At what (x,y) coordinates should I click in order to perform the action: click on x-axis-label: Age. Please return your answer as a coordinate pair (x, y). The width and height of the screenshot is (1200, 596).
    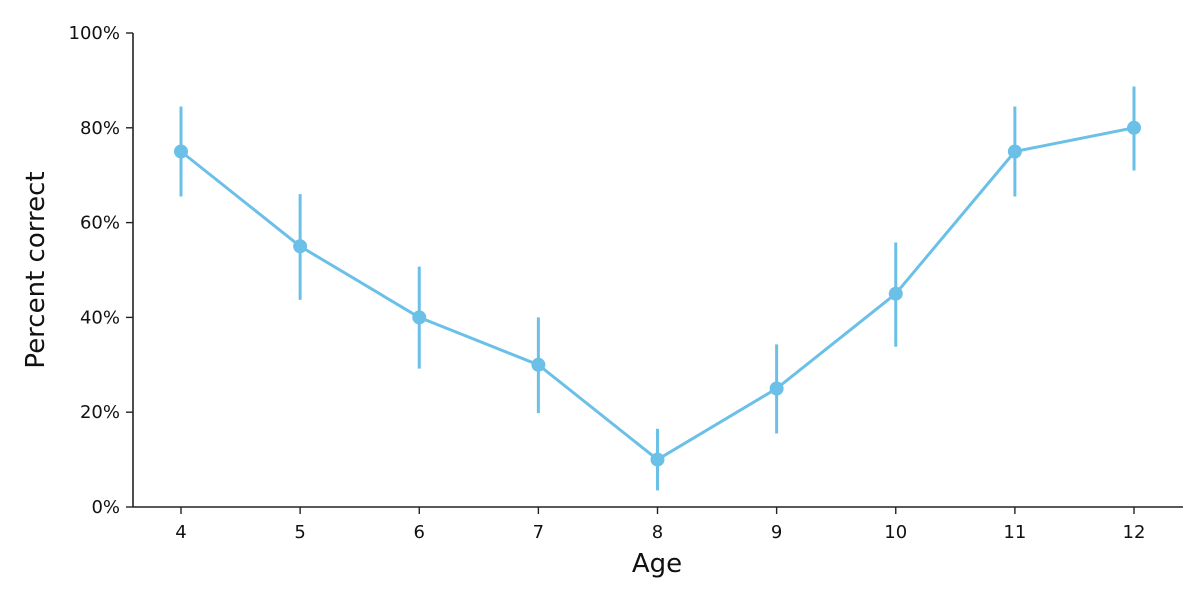
    Looking at the image, I should click on (657, 564).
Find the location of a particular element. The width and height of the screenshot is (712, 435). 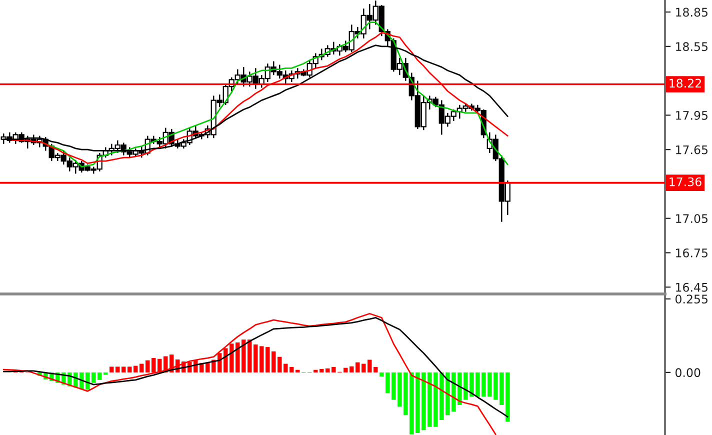

y-tick-label: 0.255 is located at coordinates (692, 299).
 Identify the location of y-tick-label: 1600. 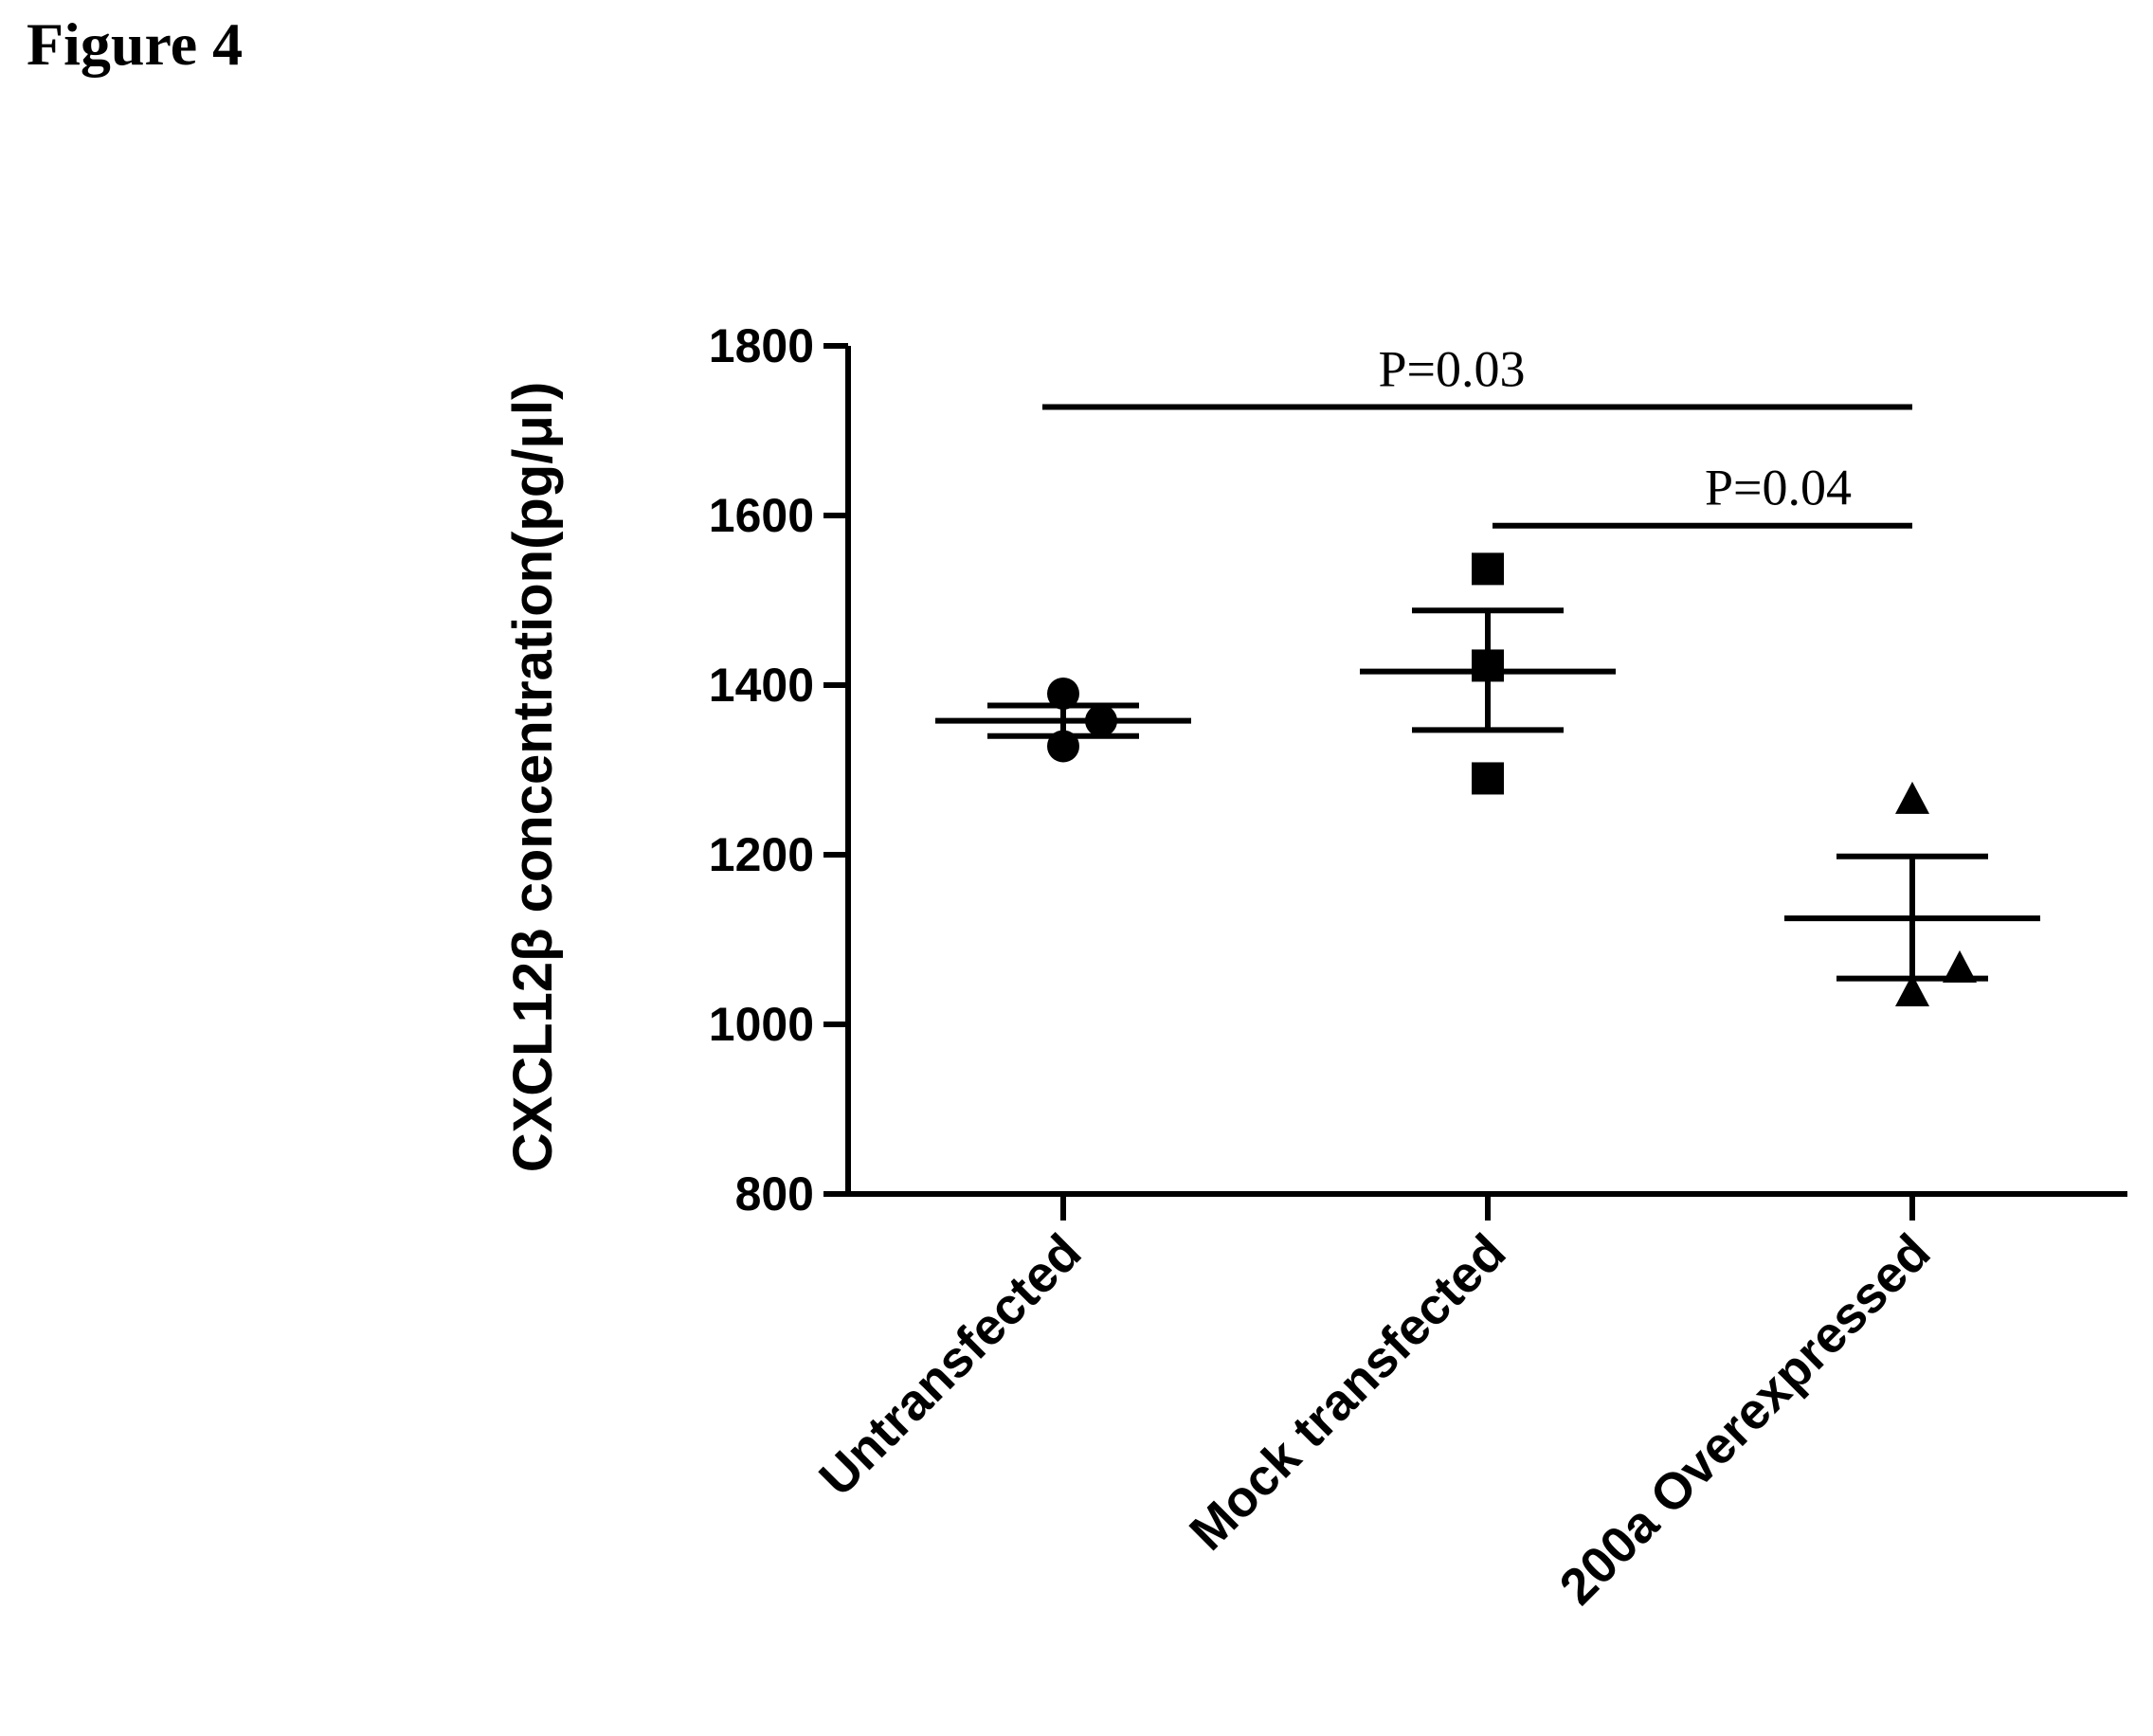
(762, 516).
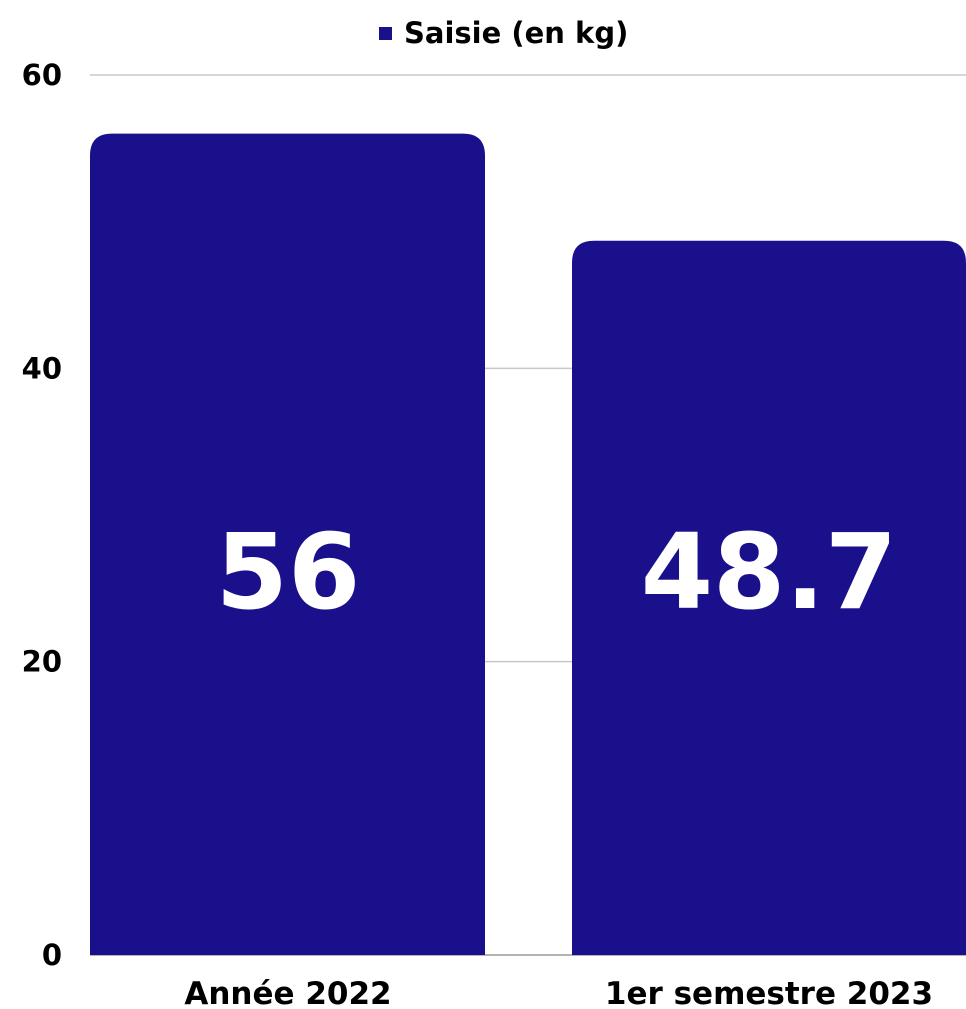  Describe the element at coordinates (52, 955) in the screenshot. I see `y-tick-label-0: 0` at that location.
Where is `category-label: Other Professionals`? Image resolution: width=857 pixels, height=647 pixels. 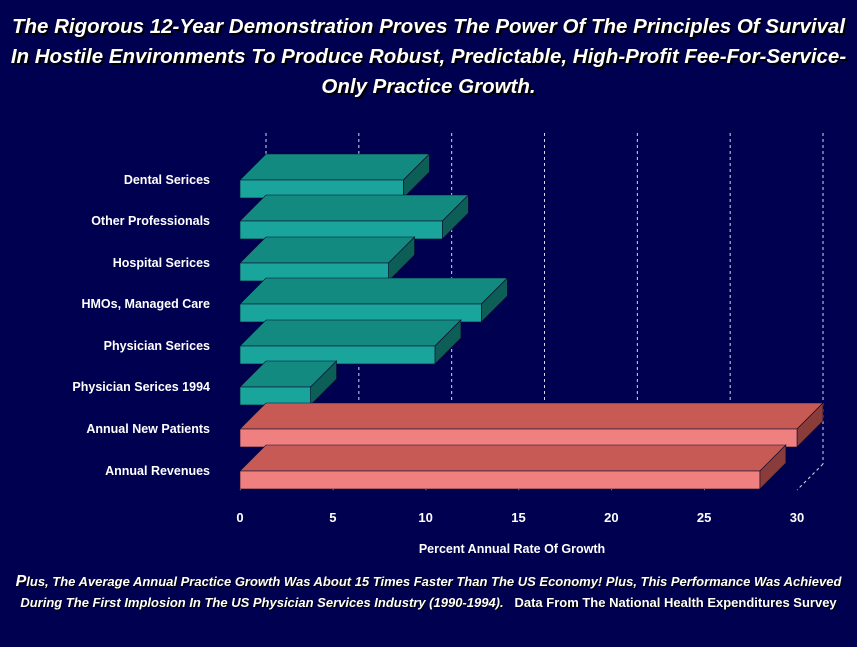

________________

• TO DO
Copy every one of the entries above word for word, leaving out the pictures.

• TASK ANSWER
At what (x,y) coordinates should I click in order to perform the action: click on x-axis-label: Age. Please return your answer as a coordinate pair (x, y). The width and height of the screenshot is (1200, 596).
    Looking at the image, I should click on (657, 564).
Find the location of a particular element. The width and height of the screenshot is (712, 435). 

y-tick-label: 0.255 is located at coordinates (692, 299).
 Identify the location of y-tick-label: 1600. 
(762, 516).
  Describe the element at coordinates (52, 955) in the screenshot. I see `y-tick-label-0: 0` at that location.
Where is `category-label: Other Professionals`? Image resolution: width=857 pixels, height=647 pixels. 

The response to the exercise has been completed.